[Start of section]

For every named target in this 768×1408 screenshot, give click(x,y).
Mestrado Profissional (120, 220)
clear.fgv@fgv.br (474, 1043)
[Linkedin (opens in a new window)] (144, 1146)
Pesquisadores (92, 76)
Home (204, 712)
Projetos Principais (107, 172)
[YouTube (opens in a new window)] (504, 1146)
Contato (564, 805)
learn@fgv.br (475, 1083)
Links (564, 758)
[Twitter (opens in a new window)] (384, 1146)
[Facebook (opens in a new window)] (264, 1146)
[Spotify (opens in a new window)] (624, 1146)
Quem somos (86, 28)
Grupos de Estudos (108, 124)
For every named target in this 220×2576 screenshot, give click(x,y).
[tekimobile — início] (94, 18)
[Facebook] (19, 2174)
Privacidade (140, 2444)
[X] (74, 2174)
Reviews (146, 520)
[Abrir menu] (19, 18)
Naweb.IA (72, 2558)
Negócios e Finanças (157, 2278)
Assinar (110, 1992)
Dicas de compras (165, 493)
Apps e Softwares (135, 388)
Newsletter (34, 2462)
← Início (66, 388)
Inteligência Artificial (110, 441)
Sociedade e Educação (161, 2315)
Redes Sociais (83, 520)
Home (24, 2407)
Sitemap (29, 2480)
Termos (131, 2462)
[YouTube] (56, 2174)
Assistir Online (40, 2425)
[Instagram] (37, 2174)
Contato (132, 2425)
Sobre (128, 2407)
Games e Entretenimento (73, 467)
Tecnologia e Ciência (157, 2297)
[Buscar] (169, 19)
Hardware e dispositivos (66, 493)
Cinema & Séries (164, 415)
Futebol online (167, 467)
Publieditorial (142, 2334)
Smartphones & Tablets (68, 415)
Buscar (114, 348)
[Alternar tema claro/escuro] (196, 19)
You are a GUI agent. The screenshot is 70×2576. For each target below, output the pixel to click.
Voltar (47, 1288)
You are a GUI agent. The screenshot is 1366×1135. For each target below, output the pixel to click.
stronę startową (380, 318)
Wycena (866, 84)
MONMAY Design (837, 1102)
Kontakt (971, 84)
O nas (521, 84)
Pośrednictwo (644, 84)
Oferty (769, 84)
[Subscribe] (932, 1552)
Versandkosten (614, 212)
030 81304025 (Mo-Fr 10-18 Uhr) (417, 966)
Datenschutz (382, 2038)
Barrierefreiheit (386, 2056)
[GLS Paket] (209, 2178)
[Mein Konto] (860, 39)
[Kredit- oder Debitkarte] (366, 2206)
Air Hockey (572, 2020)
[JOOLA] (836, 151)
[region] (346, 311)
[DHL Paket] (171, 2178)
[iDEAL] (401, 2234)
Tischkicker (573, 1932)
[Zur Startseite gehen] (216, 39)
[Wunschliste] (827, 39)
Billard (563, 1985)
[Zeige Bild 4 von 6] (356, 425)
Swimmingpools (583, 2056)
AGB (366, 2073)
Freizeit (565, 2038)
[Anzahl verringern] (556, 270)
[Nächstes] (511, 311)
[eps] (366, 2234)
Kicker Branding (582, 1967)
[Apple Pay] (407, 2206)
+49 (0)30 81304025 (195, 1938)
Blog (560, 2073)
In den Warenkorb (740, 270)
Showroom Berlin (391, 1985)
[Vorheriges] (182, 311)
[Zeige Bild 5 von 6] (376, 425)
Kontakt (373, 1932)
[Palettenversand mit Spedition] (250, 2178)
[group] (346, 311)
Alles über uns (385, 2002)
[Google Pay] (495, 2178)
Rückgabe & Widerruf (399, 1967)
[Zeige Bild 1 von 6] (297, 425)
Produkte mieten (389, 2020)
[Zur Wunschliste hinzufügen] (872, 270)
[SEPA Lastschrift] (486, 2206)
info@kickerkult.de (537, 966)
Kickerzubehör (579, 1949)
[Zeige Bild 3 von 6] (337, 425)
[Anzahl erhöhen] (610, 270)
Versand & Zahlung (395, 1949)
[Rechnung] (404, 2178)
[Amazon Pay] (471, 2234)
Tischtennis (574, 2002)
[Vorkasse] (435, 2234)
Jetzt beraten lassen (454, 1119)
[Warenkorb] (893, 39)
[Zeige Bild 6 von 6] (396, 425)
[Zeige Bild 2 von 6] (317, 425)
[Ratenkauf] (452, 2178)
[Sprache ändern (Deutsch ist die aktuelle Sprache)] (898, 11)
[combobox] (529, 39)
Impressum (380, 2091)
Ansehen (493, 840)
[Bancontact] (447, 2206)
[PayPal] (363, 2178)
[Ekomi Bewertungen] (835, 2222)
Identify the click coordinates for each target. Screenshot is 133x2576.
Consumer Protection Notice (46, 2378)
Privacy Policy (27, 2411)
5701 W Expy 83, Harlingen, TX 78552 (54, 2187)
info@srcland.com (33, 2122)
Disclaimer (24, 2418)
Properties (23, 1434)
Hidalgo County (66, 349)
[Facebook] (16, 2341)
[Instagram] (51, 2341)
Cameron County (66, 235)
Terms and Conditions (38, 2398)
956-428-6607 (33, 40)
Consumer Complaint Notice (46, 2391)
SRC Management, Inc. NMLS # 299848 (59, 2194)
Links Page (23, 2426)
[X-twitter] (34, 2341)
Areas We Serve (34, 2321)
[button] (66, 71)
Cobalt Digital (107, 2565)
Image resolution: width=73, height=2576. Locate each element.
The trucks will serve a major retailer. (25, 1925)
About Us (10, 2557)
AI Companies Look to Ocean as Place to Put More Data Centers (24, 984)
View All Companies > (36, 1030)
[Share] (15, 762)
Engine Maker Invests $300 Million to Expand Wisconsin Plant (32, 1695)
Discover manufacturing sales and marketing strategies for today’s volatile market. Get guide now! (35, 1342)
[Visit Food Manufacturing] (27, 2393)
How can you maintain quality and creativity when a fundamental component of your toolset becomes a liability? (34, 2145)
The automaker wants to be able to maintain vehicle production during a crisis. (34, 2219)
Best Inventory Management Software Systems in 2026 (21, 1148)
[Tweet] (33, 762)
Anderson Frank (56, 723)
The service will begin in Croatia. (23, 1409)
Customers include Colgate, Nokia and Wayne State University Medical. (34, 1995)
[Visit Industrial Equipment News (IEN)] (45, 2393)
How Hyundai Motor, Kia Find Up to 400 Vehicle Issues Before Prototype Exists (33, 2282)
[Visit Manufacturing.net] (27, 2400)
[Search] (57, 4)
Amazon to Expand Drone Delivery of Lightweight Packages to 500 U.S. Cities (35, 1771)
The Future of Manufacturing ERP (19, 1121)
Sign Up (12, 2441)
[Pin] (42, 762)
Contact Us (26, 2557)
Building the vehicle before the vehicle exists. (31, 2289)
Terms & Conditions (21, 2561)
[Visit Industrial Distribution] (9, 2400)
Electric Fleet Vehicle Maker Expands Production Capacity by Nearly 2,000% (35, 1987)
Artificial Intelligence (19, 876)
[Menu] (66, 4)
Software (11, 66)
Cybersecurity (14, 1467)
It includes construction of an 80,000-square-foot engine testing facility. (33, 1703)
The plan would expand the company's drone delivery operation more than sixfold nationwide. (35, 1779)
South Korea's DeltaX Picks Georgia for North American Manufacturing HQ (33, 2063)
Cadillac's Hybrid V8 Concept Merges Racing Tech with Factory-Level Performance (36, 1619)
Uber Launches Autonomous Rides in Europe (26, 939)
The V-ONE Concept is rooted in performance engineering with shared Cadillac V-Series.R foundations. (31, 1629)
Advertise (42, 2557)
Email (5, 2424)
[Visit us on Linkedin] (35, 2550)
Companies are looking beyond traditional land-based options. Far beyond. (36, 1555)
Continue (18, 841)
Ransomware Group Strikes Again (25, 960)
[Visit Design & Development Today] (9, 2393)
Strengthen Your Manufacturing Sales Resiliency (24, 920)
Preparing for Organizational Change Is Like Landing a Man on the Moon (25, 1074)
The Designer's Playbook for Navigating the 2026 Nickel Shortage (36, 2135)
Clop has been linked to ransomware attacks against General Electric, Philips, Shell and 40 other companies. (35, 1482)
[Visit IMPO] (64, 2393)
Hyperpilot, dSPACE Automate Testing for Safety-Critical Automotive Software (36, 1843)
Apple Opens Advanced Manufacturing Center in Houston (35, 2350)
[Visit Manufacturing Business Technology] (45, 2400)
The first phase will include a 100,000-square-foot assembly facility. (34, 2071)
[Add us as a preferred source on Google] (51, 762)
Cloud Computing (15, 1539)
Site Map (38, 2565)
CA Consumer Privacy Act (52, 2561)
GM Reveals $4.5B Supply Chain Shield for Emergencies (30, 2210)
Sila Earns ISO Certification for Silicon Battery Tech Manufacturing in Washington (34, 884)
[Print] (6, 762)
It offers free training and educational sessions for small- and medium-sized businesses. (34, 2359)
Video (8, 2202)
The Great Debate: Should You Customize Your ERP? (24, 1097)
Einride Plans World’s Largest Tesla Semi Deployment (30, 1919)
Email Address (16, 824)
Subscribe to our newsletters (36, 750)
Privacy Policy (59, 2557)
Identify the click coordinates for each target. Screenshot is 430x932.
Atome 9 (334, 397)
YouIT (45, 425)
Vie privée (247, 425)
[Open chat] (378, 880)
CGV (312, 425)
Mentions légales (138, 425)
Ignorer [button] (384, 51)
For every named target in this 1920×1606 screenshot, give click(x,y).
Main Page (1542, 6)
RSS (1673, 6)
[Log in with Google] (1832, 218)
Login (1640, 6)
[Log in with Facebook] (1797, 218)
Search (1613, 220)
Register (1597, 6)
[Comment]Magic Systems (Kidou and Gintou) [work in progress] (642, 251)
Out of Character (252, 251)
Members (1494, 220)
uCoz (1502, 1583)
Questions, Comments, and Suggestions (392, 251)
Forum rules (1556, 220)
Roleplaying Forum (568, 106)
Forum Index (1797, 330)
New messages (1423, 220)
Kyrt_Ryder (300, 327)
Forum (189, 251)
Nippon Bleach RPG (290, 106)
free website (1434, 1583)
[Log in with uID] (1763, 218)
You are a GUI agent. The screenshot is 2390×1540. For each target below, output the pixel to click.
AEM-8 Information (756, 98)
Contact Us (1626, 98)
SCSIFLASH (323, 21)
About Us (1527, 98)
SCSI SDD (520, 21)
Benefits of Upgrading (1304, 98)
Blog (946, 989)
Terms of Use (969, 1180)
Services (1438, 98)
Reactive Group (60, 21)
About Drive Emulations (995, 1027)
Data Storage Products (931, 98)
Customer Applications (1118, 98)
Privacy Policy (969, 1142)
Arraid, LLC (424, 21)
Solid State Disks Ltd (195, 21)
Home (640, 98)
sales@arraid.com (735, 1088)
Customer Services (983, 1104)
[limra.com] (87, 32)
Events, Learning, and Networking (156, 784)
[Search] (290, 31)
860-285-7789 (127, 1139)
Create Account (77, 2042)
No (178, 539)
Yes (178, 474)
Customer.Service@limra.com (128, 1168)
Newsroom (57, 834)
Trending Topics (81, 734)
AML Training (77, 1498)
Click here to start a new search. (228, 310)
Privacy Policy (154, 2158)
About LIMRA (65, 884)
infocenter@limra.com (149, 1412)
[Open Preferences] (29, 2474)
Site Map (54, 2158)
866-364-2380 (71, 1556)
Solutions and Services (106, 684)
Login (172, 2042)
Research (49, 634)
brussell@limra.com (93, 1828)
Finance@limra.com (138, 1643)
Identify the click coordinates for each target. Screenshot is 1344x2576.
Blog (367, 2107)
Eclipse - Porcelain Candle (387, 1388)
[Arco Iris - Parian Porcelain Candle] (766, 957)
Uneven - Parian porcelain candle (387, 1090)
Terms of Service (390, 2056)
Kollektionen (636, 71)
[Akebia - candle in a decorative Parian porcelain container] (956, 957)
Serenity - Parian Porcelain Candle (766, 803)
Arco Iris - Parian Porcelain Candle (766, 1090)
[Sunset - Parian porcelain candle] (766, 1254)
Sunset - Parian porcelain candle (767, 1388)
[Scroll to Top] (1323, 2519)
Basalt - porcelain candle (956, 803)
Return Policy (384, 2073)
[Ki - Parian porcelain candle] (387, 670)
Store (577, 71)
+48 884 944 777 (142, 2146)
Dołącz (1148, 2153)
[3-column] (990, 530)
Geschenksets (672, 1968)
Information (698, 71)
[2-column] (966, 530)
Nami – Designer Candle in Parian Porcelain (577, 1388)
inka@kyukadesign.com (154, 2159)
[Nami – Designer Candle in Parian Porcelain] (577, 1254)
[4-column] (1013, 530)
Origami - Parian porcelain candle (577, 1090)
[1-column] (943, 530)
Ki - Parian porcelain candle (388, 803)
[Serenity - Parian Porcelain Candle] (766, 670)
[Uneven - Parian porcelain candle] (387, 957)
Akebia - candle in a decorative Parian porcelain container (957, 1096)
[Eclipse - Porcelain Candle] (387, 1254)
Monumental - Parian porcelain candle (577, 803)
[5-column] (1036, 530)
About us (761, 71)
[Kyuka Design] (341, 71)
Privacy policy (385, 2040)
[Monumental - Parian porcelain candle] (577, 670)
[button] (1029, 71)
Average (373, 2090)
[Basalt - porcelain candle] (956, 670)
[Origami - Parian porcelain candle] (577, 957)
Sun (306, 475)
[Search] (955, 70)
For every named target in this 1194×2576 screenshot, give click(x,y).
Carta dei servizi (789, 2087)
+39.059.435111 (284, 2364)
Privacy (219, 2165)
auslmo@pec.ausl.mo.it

[End of section]

Search the listing above for the lines with "O nas (521, 84)" and "[Zur Wunschliste hinzufügen] (872, 270)", then output those lines and all lines between them exactly.

→ Exercise output
O nas (521, 84)
Pośrednictwo (644, 84)
Oferty (769, 84)
[Subscribe] (932, 1552)
Versandkosten (614, 212)
030 81304025 (Mo-Fr 10-18 Uhr) (417, 966)
Datenschutz (382, 2038)
Barrierefreiheit (386, 2056)
[GLS Paket] (209, 2178)
[Mein Konto] (860, 39)
[Kredit- oder Debitkarte] (366, 2206)
Air Hockey (572, 2020)
[JOOLA] (836, 151)
[region] (346, 311)
[DHL Paket] (171, 2178)
[iDEAL] (401, 2234)
Tischkicker (573, 1932)
[Zur Startseite gehen] (216, 39)
[Wunschliste] (827, 39)
Billard (563, 1985)
[Zeige Bild 4 von 6] (356, 425)
Swimmingpools (583, 2056)
AGB (366, 2073)
Freizeit (565, 2038)
[Anzahl verringern] (556, 270)
[Nächstes] (511, 311)
[eps] (366, 2234)
Kicker Branding (582, 1967)
[Apple Pay] (407, 2206)
+49 (0)30 81304025 (195, 1938)
Blog (560, 2073)
In den Warenkorb (740, 270)
Showroom Berlin (391, 1985)
[Vorheriges] (182, 311)
[Zeige Bild 5 von 6] (376, 425)
Kontakt (373, 1932)
[Palettenversand mit Spedition] (250, 2178)
[group] (346, 311)
Alles über uns (385, 2002)
[Google Pay] (495, 2178)
Rückgabe & Widerruf (399, 1967)
[Zeige Bild 1 von 6] (297, 425)
Produkte mieten (389, 2020)
[Zur Wunschliste hinzufügen] (872, 270)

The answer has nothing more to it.